What smells like shit and is covered in cheese? Sean's pizza socks.

What's the difference between an elephant and I?Our mass.

Why I the kid still at school? His mom was brutally run over by a car

Why couldn't Helen Keller drive? She was blind and deaf, leaving her unable to respond to external stimuli and thus unlikely to able to pass a basic driving test.

banana

1,984

A black man walked into a bar. Had a drink, and left.

A young girl falls off a swing, she is paralysed from the neck down and unable to walk every agian.
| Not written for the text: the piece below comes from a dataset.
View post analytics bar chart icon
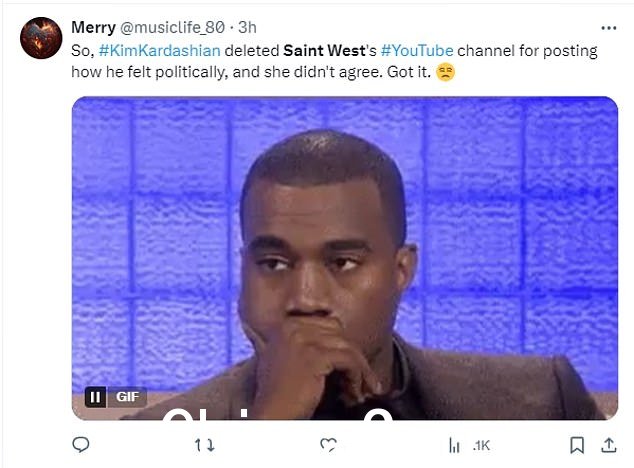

A priest, a nun, and a rabbi walk into a bar. There's a massive earthquake and the bar collapses to the ground, killing everyone inside.

A black man and a Mexican fall off a cliff, who dies first? They both die from hitting sharp rocks at the bottom crushing their skulls, so it doesn't matter its just really sad.

What do you call a man who writes anti-jokes? Rhys, because that is my name. thank you

Why did the people thumbs-up the anti-joke? Because I threatened them with A GUN

What does the Cookie Monster eat? Nothing. The Cookie Monster is not a living, sentient being and does not require sustenance to live.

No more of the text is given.